Among the lines of the records, please find those that contain the word "computer" and copy them.

━━ Provided records ━━

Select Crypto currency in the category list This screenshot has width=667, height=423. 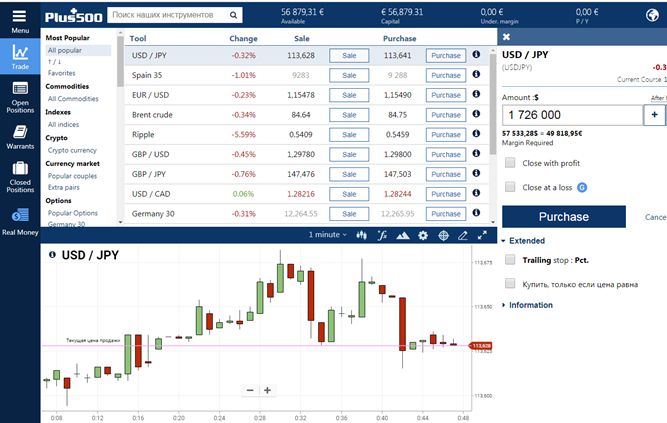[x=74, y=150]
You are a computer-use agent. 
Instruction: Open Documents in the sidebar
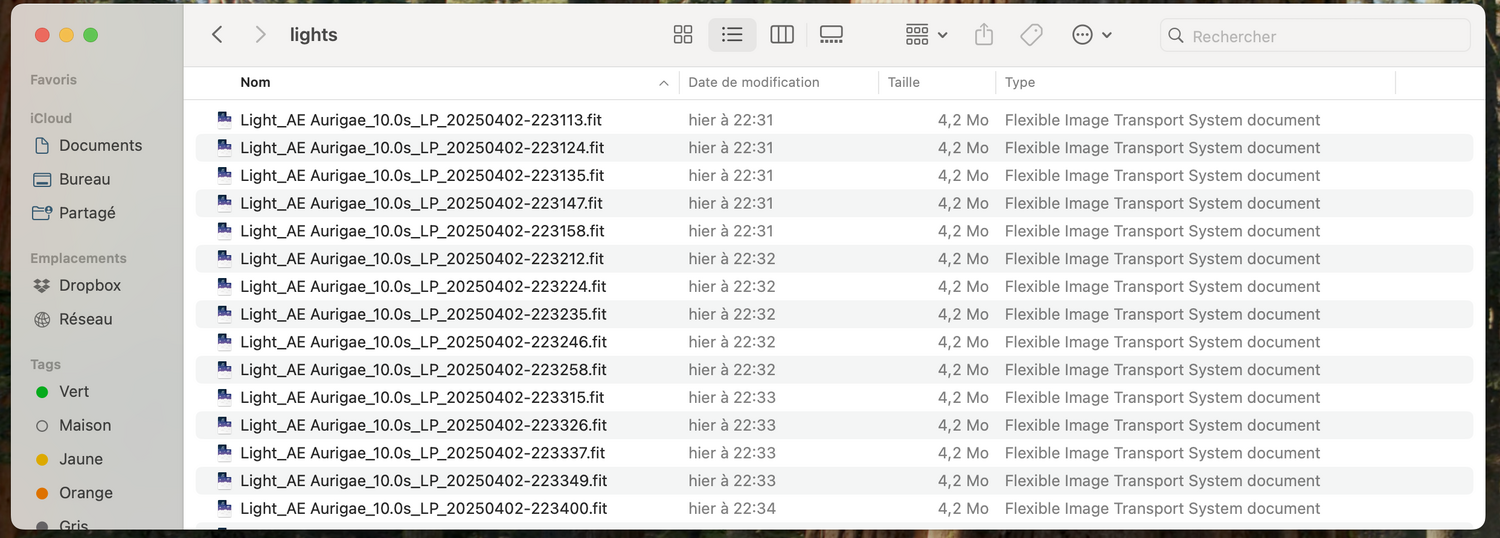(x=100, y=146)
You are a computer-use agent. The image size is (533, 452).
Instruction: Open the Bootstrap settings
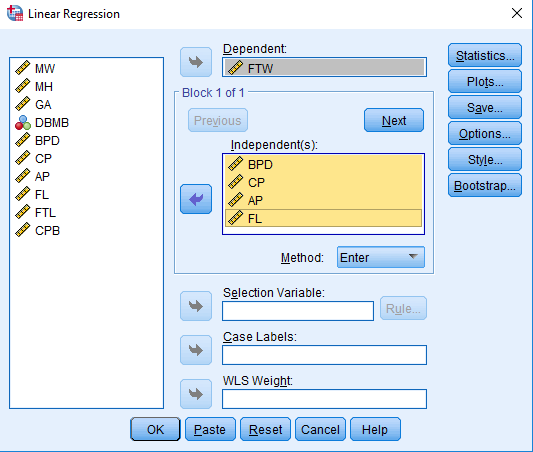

━━━

=== Written answer ===
You are a computer-use agent. 
You are a computer-use agent. The image size is (533, 452).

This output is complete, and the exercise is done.